For the record, the Newfoundland Growlers played 15 extra-time games during their inaugural ECHL season, with eight of them settled in regular OT and the other seven going to shootout.

The Growlers were 4-4 in normal overtime and 3-4 in shootouts.


Even taken into account the ramifications of the overtime announcement, the most interesting news to come out of ECHL board meetings was that the league will have a “players month” during the 2019-20 season.

During February, players will be given the opportunity to wear nicknames on their jersey nameplates for a select home game.

Given the rather humdrum awarding of nicknames in hockey, mostly based on a player’s last names — O’Brien is “Obie”, Melindy is “Meller” and so on — let’s hope for something more creative. Let’s admit it, it would have been pretty neat if the policy had been in place in the days of the AHL’s St. John’s Maple Leafs and we could have seen Frank Bialowas with an “Animal” nameplate.

The Growlers may do well to look to broadcaster Brian Rogers when looking for monikers. One of Rogers’ better creations this past season was for Paramus, N.J., native J.J. Piccinich, whom he dubbed “Jersey Boy.”


There was one more noteworthy announcement out of the board of governors meeting.

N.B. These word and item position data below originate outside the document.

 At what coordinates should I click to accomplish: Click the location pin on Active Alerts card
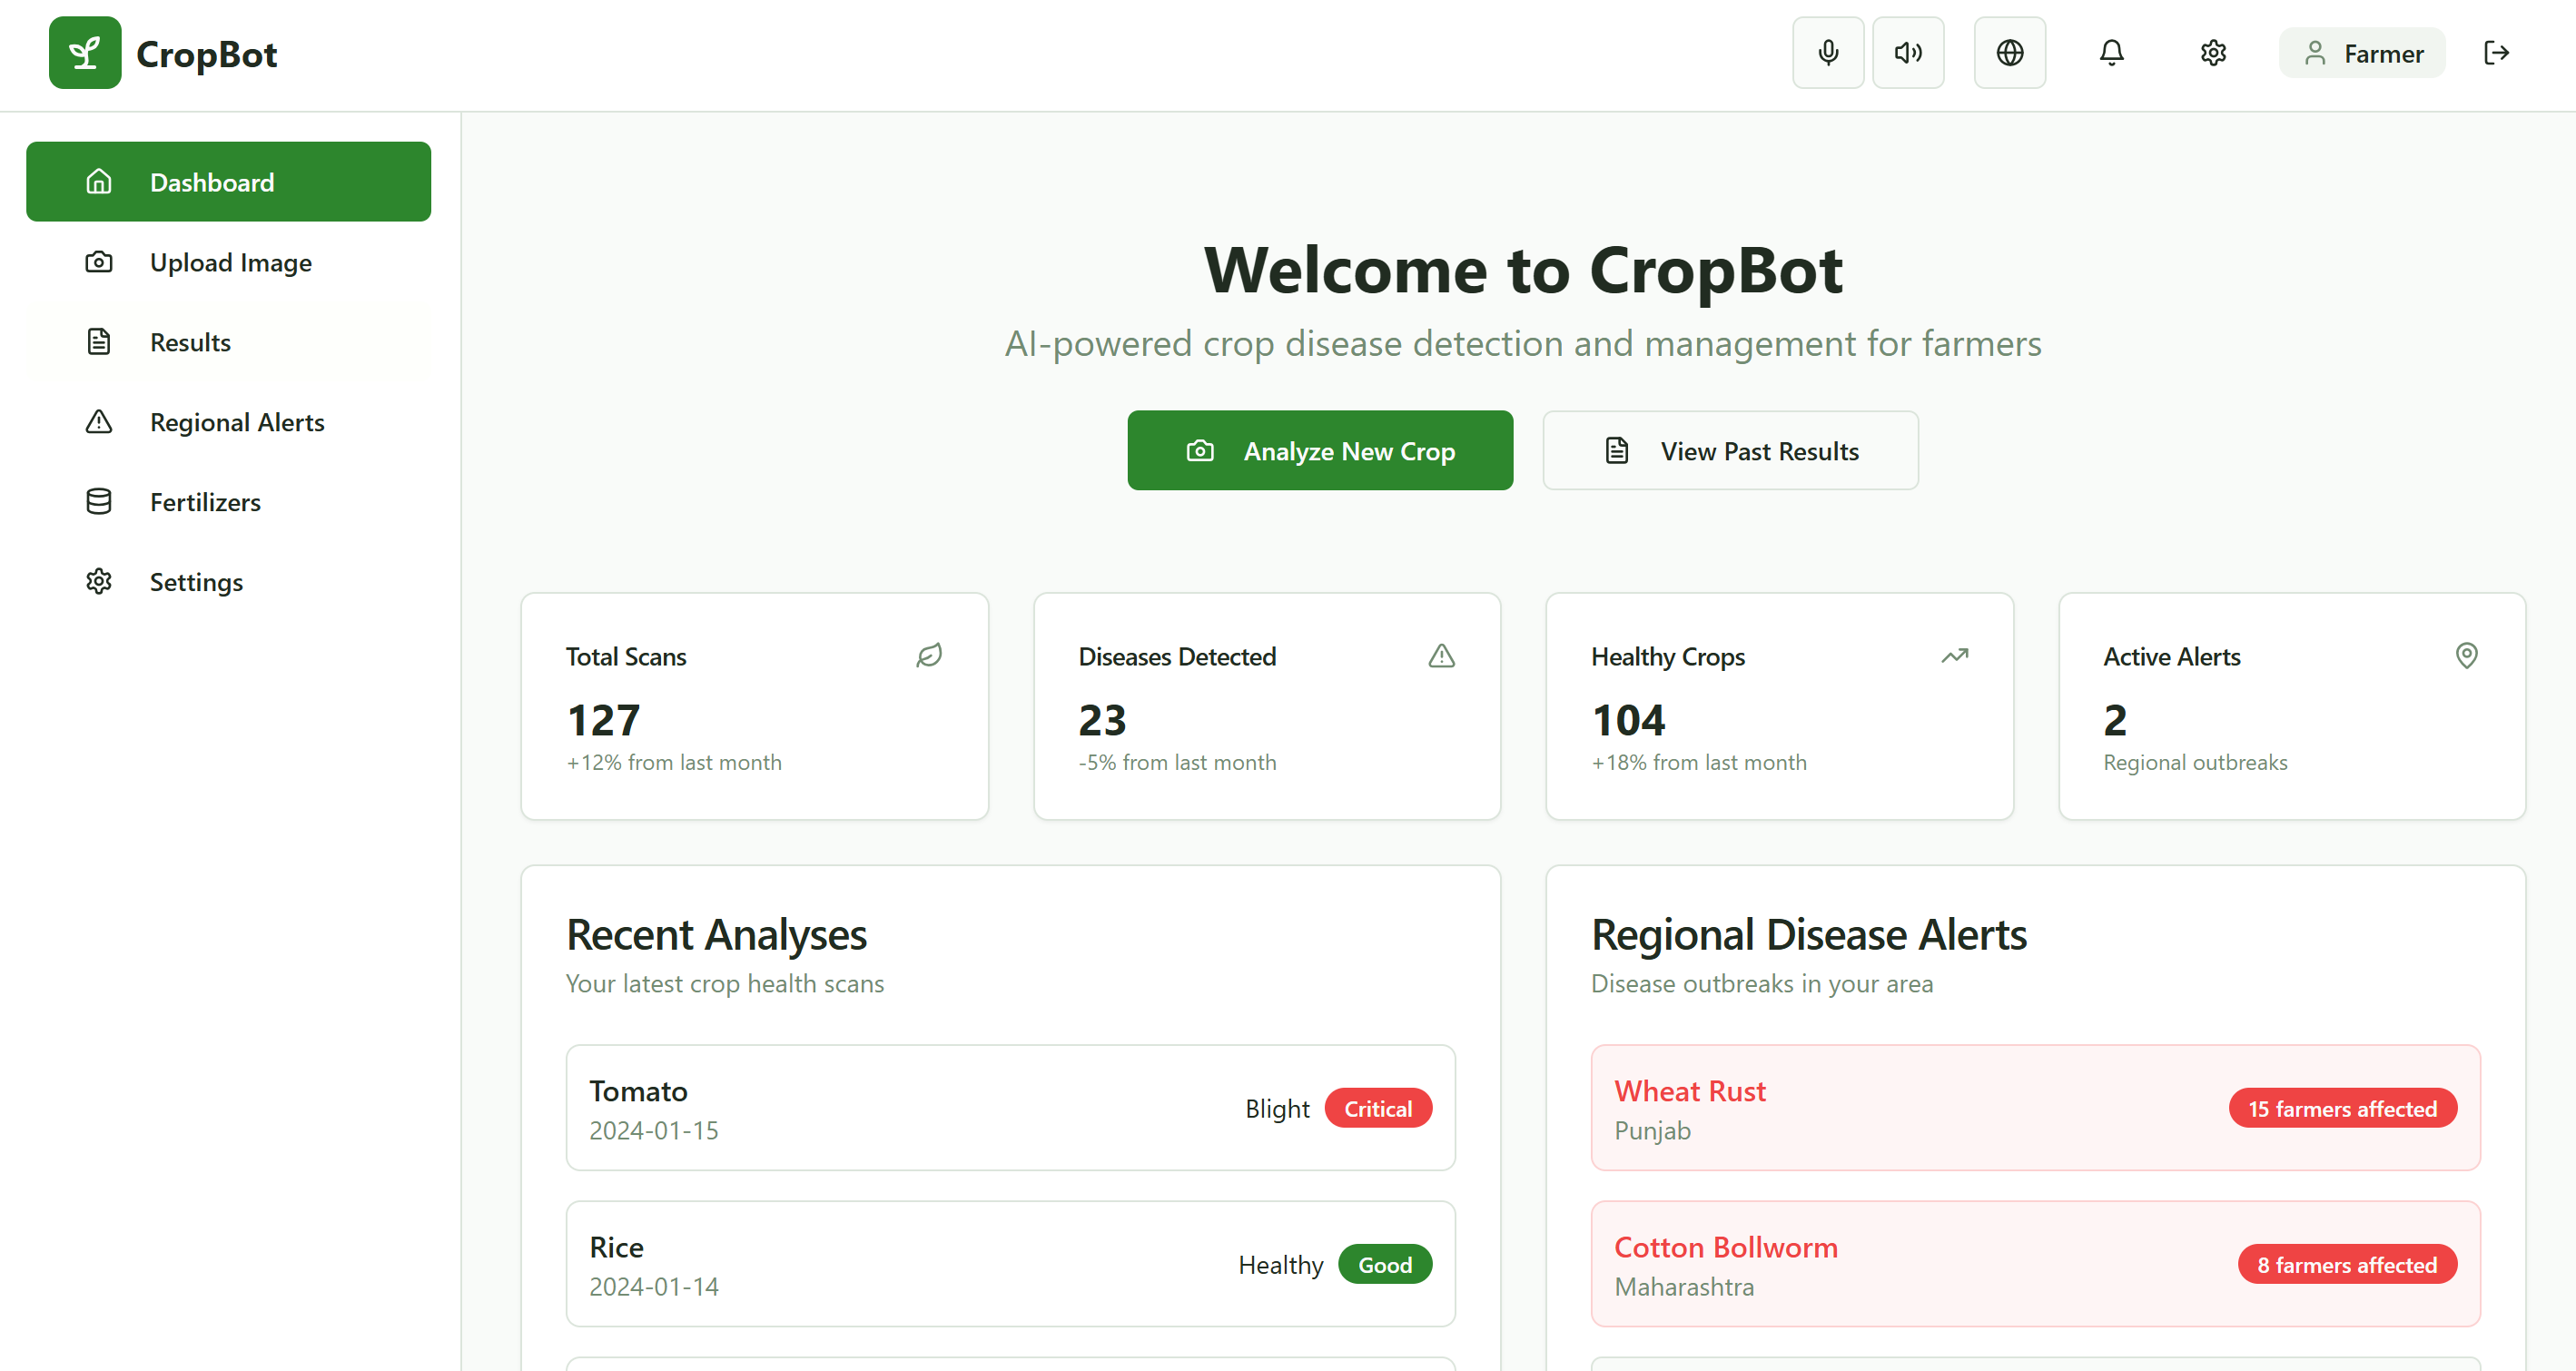[2466, 656]
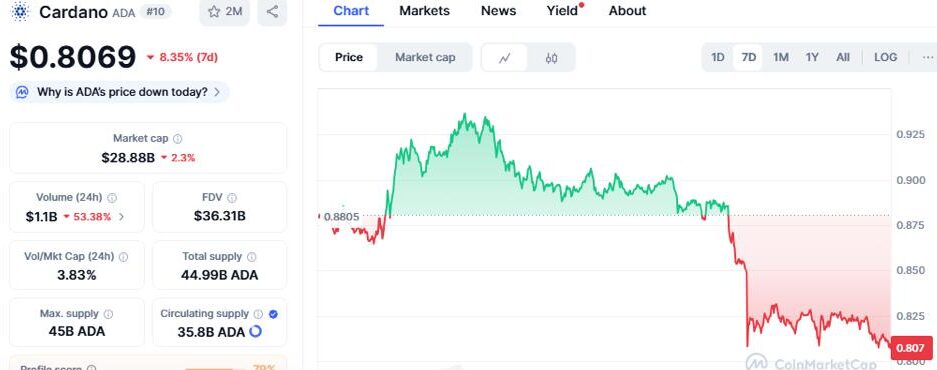Click the FDV info icon
Screen dimensions: 937x370
pyautogui.click(x=232, y=197)
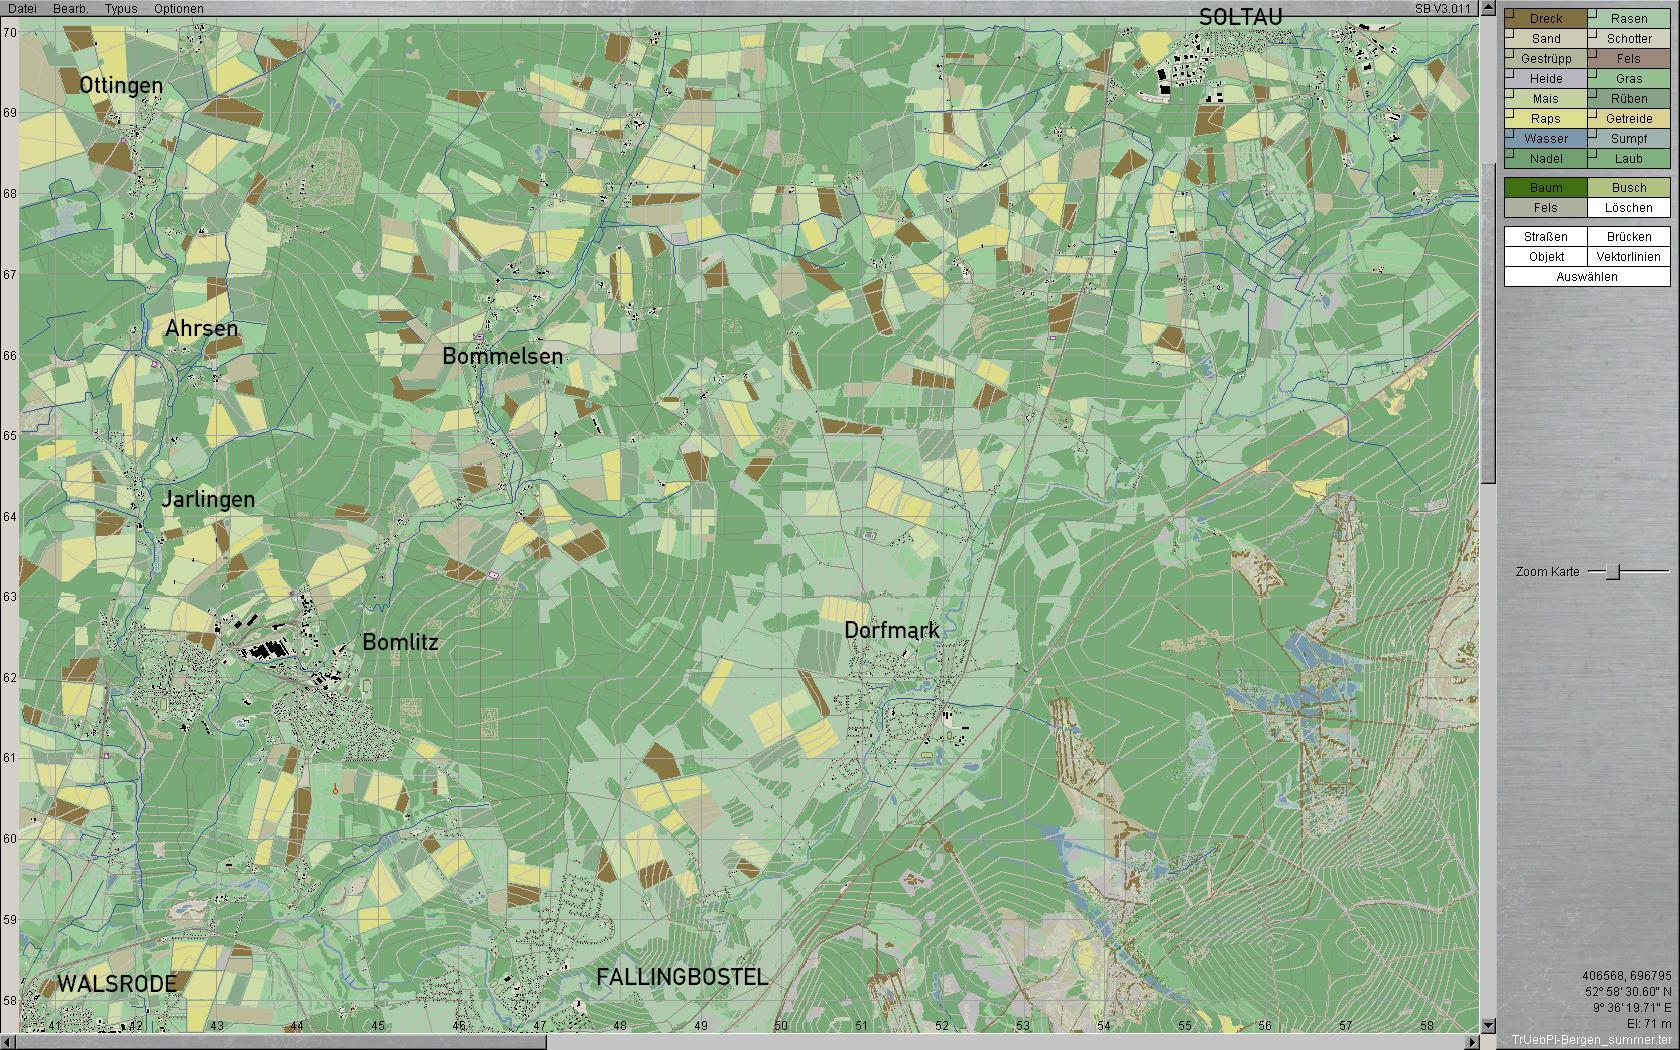Switch to the Straßen tool
Screen dimensions: 1680x1050
pos(1546,237)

That was the amendment to requirements for players on NHL and AHL contracts to be eligible for the ECHL Kelly Cup playoffs.

The change calls for a “veteran” player on an NHL or AHL deal to have played a minimum of five games in the AHL during the regular season in order to be able to participate in the ECHL post-season.

Simply put, a “veteran” player is a forward who has played 260 or more games in higher-level leagues before the start of the current season. The rule, for example, would not apply to players on entry-level NHL contracts, for players on AHL deals who are early in their pro careers, or for veteran players on straight ECHL contracts, like defencemen Adam Pardy and James Melindy were last season.

Almost every AHL-contracted player on the Growlers in 2018-19 wouldn’t have been subject to the rule, since most were in their first or second professional seasons. An exception was leading scorer and eventual Kelly Cup MVP Zach O’Brien.

O’Brien, signed to an AHL deal with the Toronto Marlies, appeared in three games with the Marlies last season and was eligible to compete for the Growlers in the 2019 playoffs. But the three games wouldn’t reach the new threshold that’s been established.